Two Japanese companies have sought government permission to drill for oil and natural gas in a disputed area in the East China Sea where Chinese companies are already at work, a press report said yesterday.
Japan Petroleum Exploration Co and Teikoku Oil Co have sought approval to explore in an area some 450km west of Japan's southern Okinawa island, the leading business daily Nihon Keizai Shimbun reported.
The government, which has hesitated to grant drilling rights in the area after awarding provisional concessions to Japanese firms some three decades ago, is expected to approve the request before March next year, the newspaper said.
The two companies will possibly launch undersea surveys and test drilling operations with government financial help, Nihon Keizai said.
In August 2003 China began drilling several kilometers west of a line in the East China Sea proposed by Tokyo to mark the boundary of the 200-nautical-mile exclusive economic zones of the two countries.
Japan protested the drilling but China, which has not recognized this demarcation line, said its economic rights extend almost as far as Okinawa.
Last July, Japan, which relies heavily on the Middle East for its oil needs, launched undersea resource surveys on its side of the line.

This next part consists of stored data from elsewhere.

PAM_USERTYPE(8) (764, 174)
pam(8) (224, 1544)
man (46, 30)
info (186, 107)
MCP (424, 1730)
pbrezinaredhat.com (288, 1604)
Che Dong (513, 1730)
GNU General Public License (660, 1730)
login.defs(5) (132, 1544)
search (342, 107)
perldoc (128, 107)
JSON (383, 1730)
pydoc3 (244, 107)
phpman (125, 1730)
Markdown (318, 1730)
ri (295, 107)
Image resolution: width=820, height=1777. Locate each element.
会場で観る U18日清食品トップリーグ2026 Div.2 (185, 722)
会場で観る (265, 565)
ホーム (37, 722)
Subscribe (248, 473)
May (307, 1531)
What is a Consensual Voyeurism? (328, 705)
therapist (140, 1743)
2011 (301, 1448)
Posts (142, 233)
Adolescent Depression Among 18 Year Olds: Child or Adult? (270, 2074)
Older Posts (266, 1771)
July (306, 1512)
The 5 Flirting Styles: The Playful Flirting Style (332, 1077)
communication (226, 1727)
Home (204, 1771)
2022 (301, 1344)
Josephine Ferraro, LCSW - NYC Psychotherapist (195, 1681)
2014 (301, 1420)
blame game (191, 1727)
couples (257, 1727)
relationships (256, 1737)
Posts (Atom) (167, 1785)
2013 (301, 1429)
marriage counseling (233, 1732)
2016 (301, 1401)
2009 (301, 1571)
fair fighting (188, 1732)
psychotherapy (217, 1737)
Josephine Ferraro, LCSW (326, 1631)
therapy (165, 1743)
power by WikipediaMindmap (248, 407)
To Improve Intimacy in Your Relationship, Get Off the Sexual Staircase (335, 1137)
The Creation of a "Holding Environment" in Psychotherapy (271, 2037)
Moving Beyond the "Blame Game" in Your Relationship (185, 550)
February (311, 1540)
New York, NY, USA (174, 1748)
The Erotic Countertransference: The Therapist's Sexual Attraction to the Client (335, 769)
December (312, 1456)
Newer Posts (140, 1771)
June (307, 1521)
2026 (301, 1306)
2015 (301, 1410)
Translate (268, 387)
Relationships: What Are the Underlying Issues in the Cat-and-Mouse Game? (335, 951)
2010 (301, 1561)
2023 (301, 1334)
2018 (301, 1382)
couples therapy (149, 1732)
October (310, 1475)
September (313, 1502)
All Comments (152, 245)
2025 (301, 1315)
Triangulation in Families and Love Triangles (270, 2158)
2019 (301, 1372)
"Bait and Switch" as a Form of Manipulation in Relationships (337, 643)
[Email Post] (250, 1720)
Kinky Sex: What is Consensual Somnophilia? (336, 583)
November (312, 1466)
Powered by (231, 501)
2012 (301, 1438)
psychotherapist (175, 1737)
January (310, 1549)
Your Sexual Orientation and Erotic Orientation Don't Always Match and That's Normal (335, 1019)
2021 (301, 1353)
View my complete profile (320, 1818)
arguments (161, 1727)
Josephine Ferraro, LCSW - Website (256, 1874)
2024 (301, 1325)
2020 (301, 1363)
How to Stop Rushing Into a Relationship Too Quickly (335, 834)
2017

The two governments are continuing talks on natural resources issues with China proposing joint development of natural gas.
The issue is compounded by a territorial row in the East China Sea over the Senkaku (Diaoyutai) islands, which lie between Taiwan and Japan and are also claimed by Taipei.
China and Taiwan laid claims to the Japanese owned islands after a UN economic agency reported oil deposits in the East China Sea.